While it is true that Israel is selling Palestinians far more water than it is obligated to sell to Palestinians according to the 1995 Oslo II Article 40 water agreement, it is also true that Israel is preventing Palestinians from developing additional quantities of water from new Palestinian wells approved under Oslo.[i]  Israel’s obstruction of Palestinian water development has forced Palestinians into a state of dependence upon purchasing water from Israel.

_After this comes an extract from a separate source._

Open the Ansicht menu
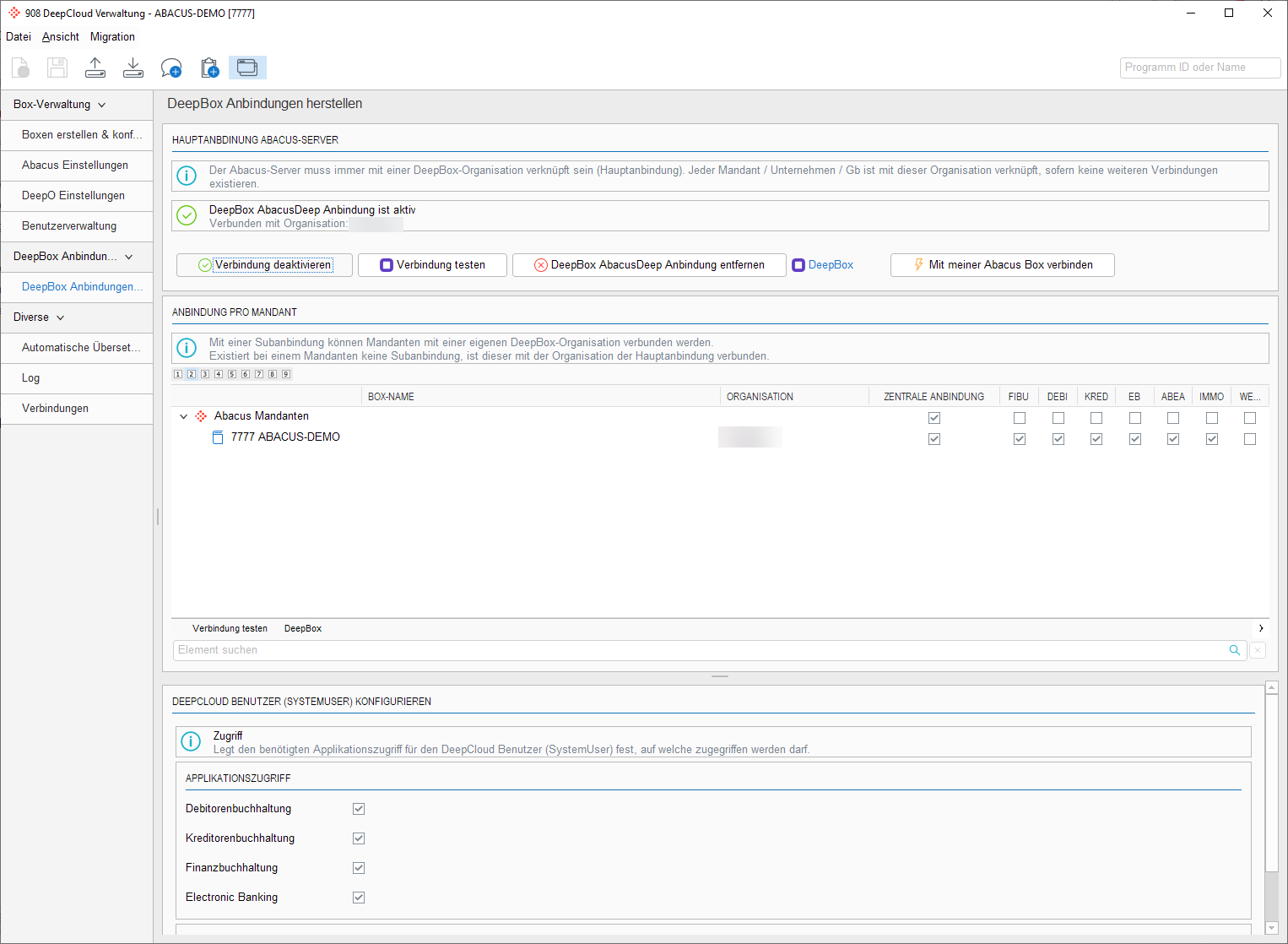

LifeSource’s documentary film Filling Point, shows the effect of Mekorot restrictions and violations of international law on the 20,000 residents of As-Samou – South Hebron.  The As-Samou Well Pumping Station had been pumping water since 1955 to the residents of As-Samou and an additional 25,000 Palestinian residents in the area.  In 1982, in violation of international law, the Israeli Military Commander sold all Palestinian water infrastructure under its control to Mekorot for one symbolic shekel – including this well and pumping station.  After years of negotiations, As-Samou was permitted to access some limited additional quantities of water from Mekorot via a new filling point to be constructed, but on the condition that this water not be distributed to residents through their existing water network.  Thus residents are forced to rely on slow and expensive water tankers with increased risk of water-borne disease, while a simple pipe is all that is needed to bring water to residents in their home.

 



[i] Israel agreed to allow Palestinians to develop additional quantities of water as “immediate needs” to be realized before the year 2000, as well as “future needs.”  While Israel is indeed selling Palestinians more than they are obligated to sell, it is also the case that little over half of the additional quantities that Palestinians were promised to be able to develop as “immediate needs” have actually been realized today and Israel is currently withholding approval for 82 well drilling projects that would allow Palestinians the quantities approved under Oslo.  World Bank (2009), p. 36.